Однако, может быть, самое существенное – это возможность благожелательного диалога  двух голосов, двух сознаний – не только устного и письменного ярусов единой культуры, но и возможность диалогических отношений между автором рукописи и Издателем этой рукописи. Весьма важно, что эпиграф к первой главе представляет собой именно диалог:

   – Был бы гвардии он завтра ж  капитан.
   – Того не надобно: пусть в армии послужит.
   – Изрядно сказано! пускай его потужит...
    X
    – Да кто его отец?

 
Обращают на себя внимание два обстоятельства. Во-первых, это не просто диалог, но формула согласия: первый голос соглашается со вторым, а не стремится непременно оспорить его. Во-вторых, в тексте "Капитанской дочки" парадоксальным образом Петр Андреевич Гринев из своего александровского времени как бы отвечает(31)  на вопрос, задаваемый ему из будущего Издателем:
 "– Да кто его отец?".
 "Отец мой Андрей Петрович Гринев в молодости своей служил при графе Минихе...".
 Конечно, это только один из семантических пластов взаимодействия Издателя и рассказчика. Другим возможным "ответом" Гринева является описание его сна, где речь идет о двух отцах  – кровном и посажённом – и, тем самым, кажущаяся безусловной истинность первого "ответа" подвергается сомнению. Однако сама диалогическая ситуация между Издателем и рассказчиком остается неизменной и даже углубляется.
 
По-видимому, авторскую позицию следует искать на границе этого взаимодействия сознаний, понимая саму границу по-бахтински: как соединяющую, а не разделяющую точки зрения рассказчика и Издателя – при всем резком своеобразии каждой из них в структуре художественного целого "Капитанской дочки". Подобное же взаимодействие "дворянского" и "простонародного" мы усматриваем и  в этическом поле пушкинской повести, изображающей единую картину русского мира. Литературовед, рассматривая произведения А.С.Пушкина, не должен все-таки игнорировать твердого убеждения русского гения в том, что именно "греческое вероисповедание, отдельное от всех прочих, дает нам особенный национальный характер". В поэтике Пушкина и воплощаются важнейшие грани русского национального характера; при этом важно не забывать о духовном истоке его "особенности": православии.

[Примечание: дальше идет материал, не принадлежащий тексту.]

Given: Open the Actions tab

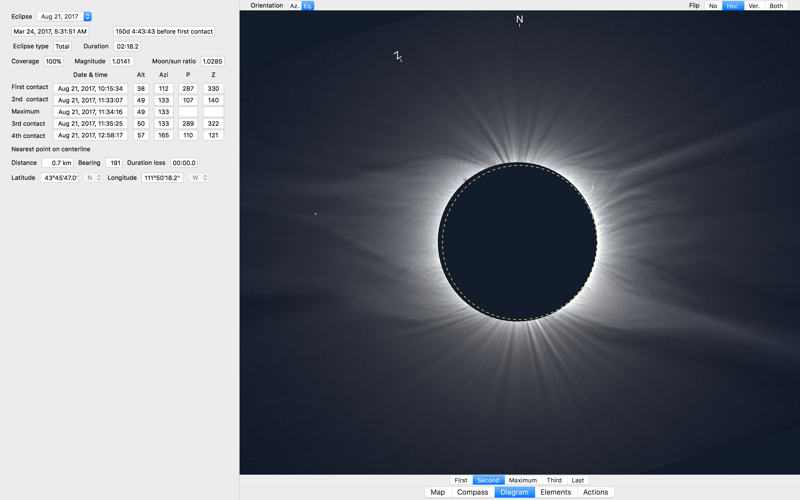Looking at the screenshot, I should (595, 492).
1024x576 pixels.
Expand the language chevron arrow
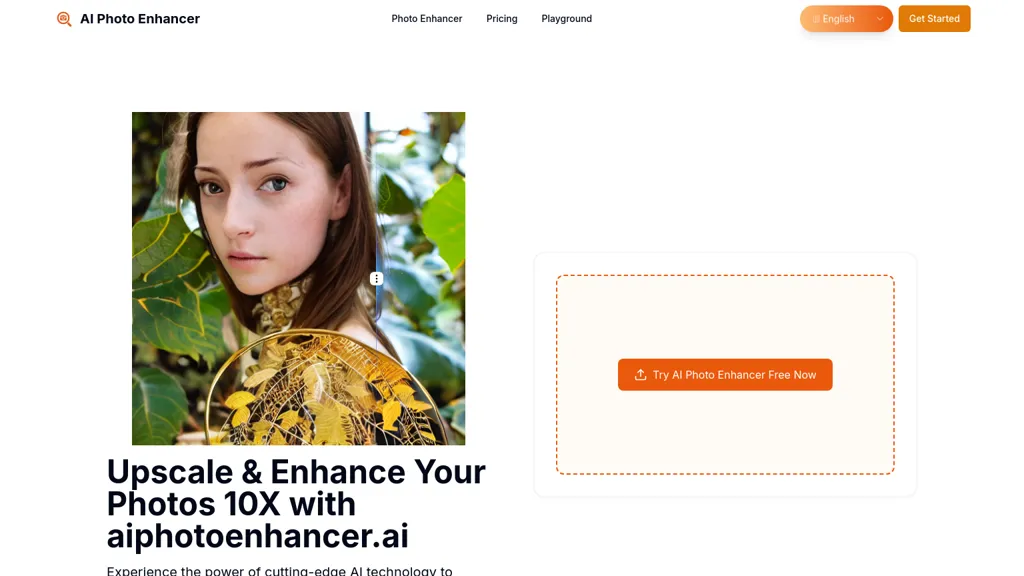[x=880, y=19]
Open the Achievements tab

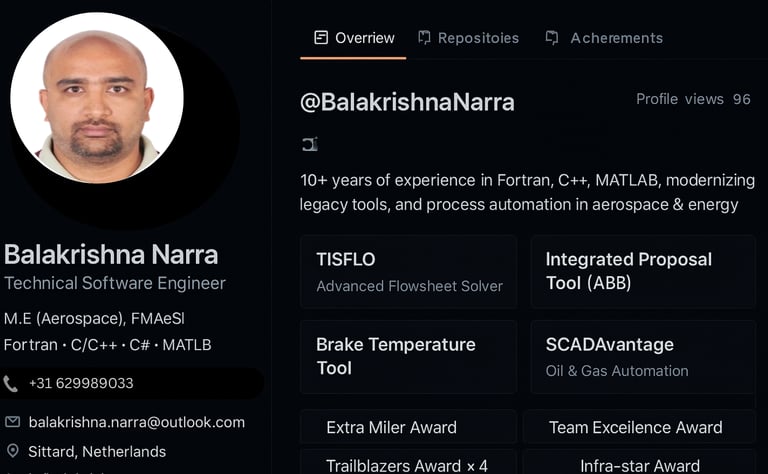[x=616, y=38]
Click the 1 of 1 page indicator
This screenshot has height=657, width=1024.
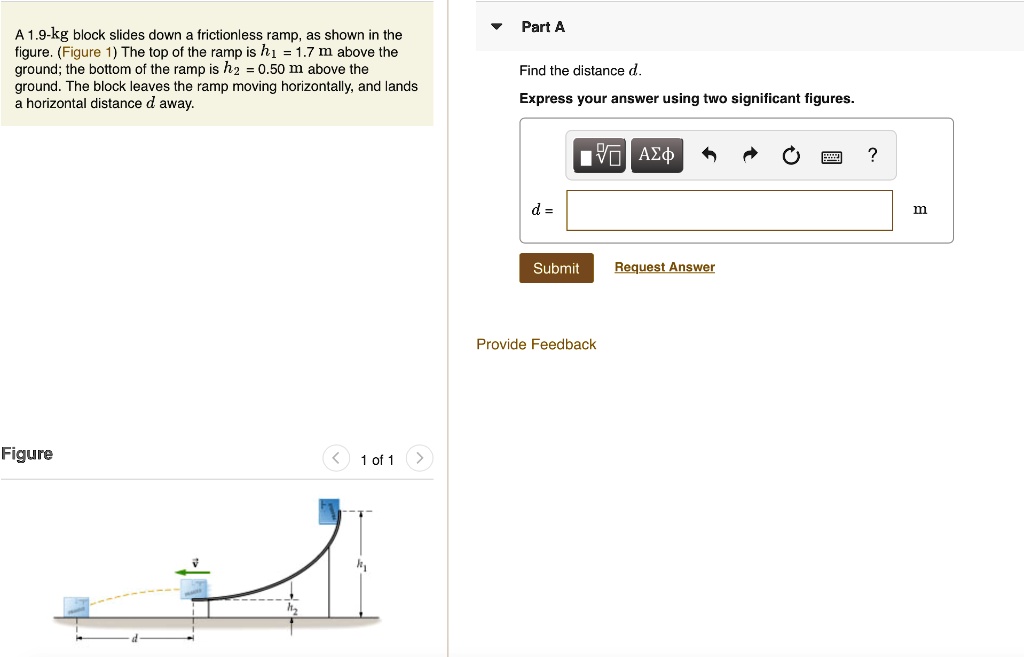(x=377, y=459)
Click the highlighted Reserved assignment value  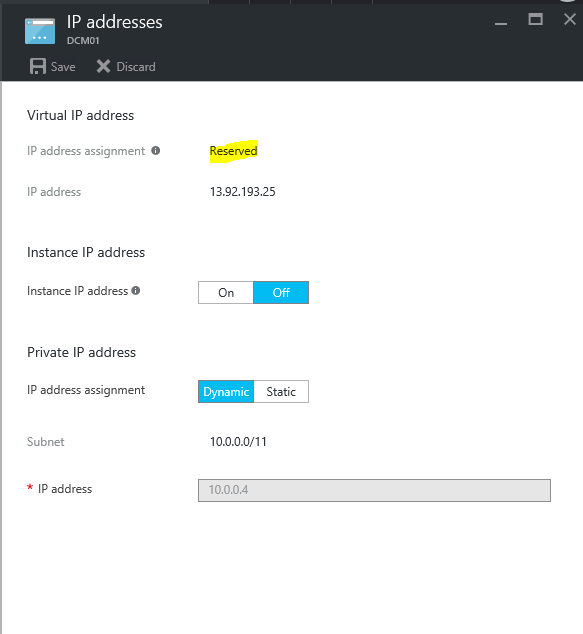pyautogui.click(x=234, y=151)

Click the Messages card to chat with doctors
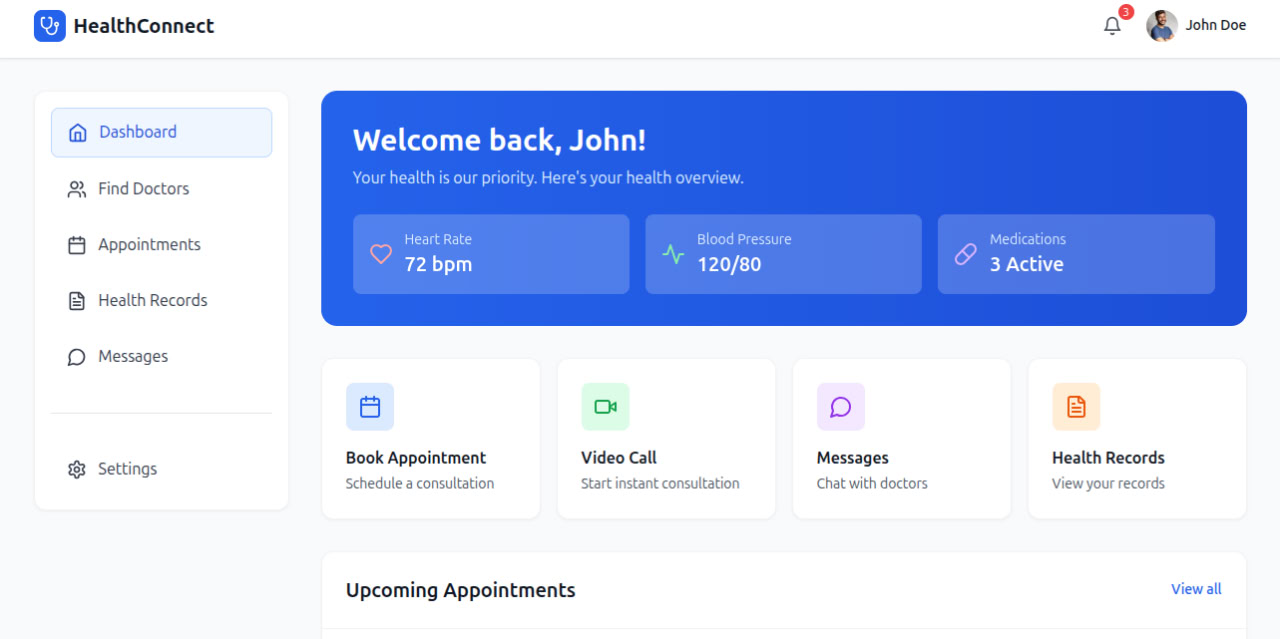pos(901,438)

Пушкинское произведение может быть понято как эстетический образец следования православной этике. 

Существенно, что в этот характерный для русского менталитета этический ореол попадают практически все (за некоторыми исключениями, о которых — ниже) пушкинские персонажи. Так, Петр Гринев, который проницательно "чувствовал, что любовь моя не слишком его (отца. — И.Е.) тронет и что он будет на нее смотреть, как на блажь молодого человека" (отец видит в этой "романтической" любви "проказы", за которые виновника надлежит "проучить <...> путем"), после постигших Машу Миронову бедствий "знал, что отец почтет за счастье и вменит себе в обязанность принять дочь заслуженного воина, погибшего за отечество". Странно, но христианский этический подтекст такой готовности персонажа, насколько нам известно, никогда не фиксировался в пушкиноведении. Между тем мы видим, что "обязанность" (т. е. долг гостеприимства) непосредственно следует за счастьем принять пострадавшую сироту. За такой готовностью стоит, конечно, христианское отношение к ближнему (прямо противоположное меркантильному прагматическому расчету на  выгодную женитьбу сына). 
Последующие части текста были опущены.